Forget the frenzied cross-country campaign blitzes before Super Tuesday, or even the Ohio-Texas shuttle of the past month. For the next seven weeks, with brief breaks to visit Wyoming and Mississippi, Democratic presidential candidates Barack Obama and Hillary Rodham Clinton will be focusing on one state: Pennsylvania. They will be trekking from Pittsburgh to Philadelphia and back again in pursuit of the last big stash of delegates 158 that could give one of them a stronger claim to the presidential nomination.

Between now and the April 22 primary, there will be plenty of time for town hall meetings, diner drive-bys, local TV interviews, door-to-door canvassing and other staples of retail politics that late-voting primary states rarely see. The last time Pennsylvania had a competitive primary was 1976, when then-Georgia governor Jimmy Carter defeated Washington Sen. Henry "Scoop" Jackson and knocked him out of the race.

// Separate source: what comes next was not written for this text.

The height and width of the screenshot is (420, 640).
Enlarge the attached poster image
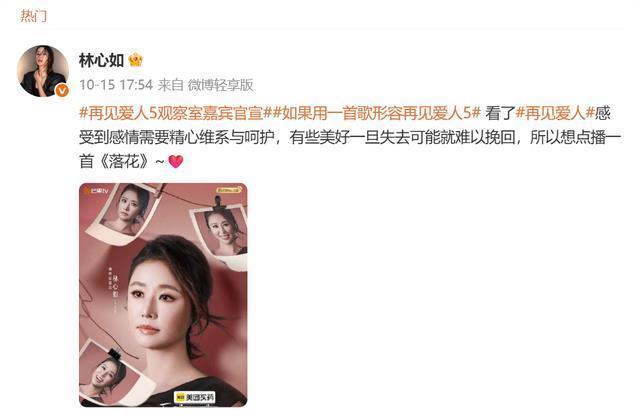[163, 295]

"People are telling me, 'My cousin's wife's niece wants to meet Sen. Obama,' " says state Democratic Party chairman T.J. Rooney, a Clinton supporter. "Show up at a diner and he just might walk in the door."

Clinton is leading the wave: On Wednesday, she sent daughter Chelsea to campaign at the University of Pennsylvania in Philadelphia. Soon, the candidates, their staffs, hordes of media and the attention of the political world will envelop the state of 12.4 million people.

"Are people coming? I should have tidied up. I should have Febrezed," jokes Mark Nevins, Clinton's Pennsylvania communications director.

Like in Ohio, demographics, economic issues and political leadership in Pennsylvania favor Clinton.

It is heavy on older and blue-collar voters and union households. Its popular governor, Ed Rendell, and recently elected Philadelphia Mayor Michael Nutter have endorsed Clinton.

Her wins in Ohio and Texas have bought her time to make her case to voters that she is the more experienced and tested candidate. Her campaign is hoping that it also gives Obama more opportunities to stumble such as the recent kerfuffle over his position on U.S. trade with Canada and whether his criticism of the North American Free Trade Agreement amounted to political theater or policy proposals.

"This is her state, her state to lose," says Terry Madonna, public affairs professor and poll director at Franklin & Marshall College in Lancaster, Pa. "There are a lot more elements in the environment here that favor her than him."